● **PROBLEM TO WORK ON**: Two lines below mark the span: the one containing "Given: Sort by Status column arrows" and the one containing "The image size is (1457, 749).". Set down both, plus every line between, exactly as they stand, and nothing else.

● **STORED DATA**:
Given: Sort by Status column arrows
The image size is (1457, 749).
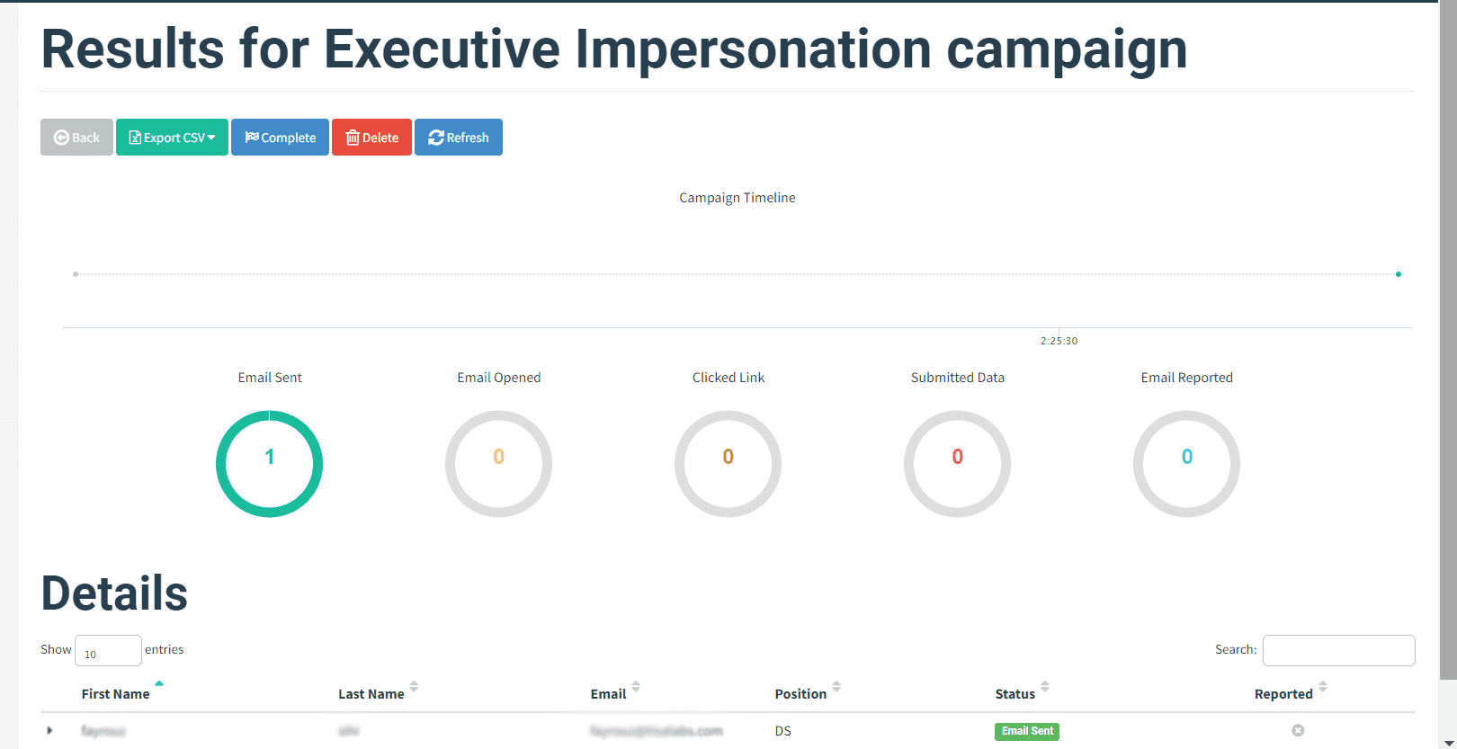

==

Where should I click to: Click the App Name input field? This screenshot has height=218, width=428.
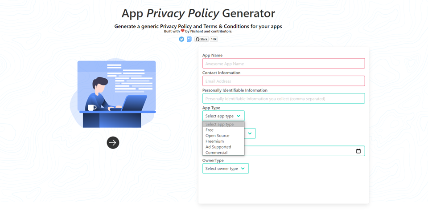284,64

---

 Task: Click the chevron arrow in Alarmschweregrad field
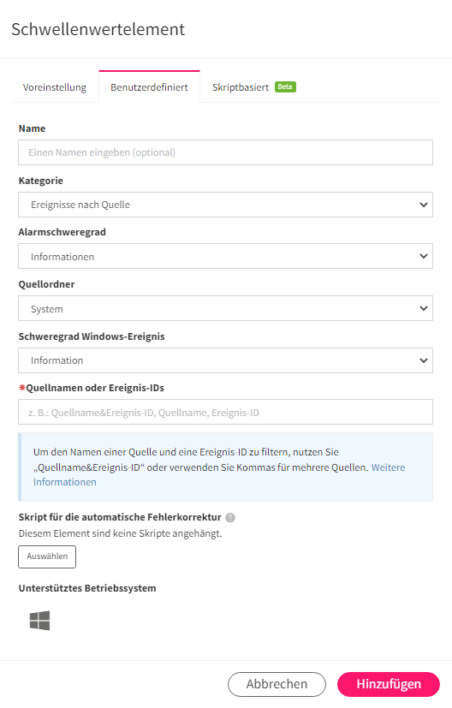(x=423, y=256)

● **ANSWER TO THIS PROBLEM**:
Given: Sort by Status column arrows
The image size is (1457, 749).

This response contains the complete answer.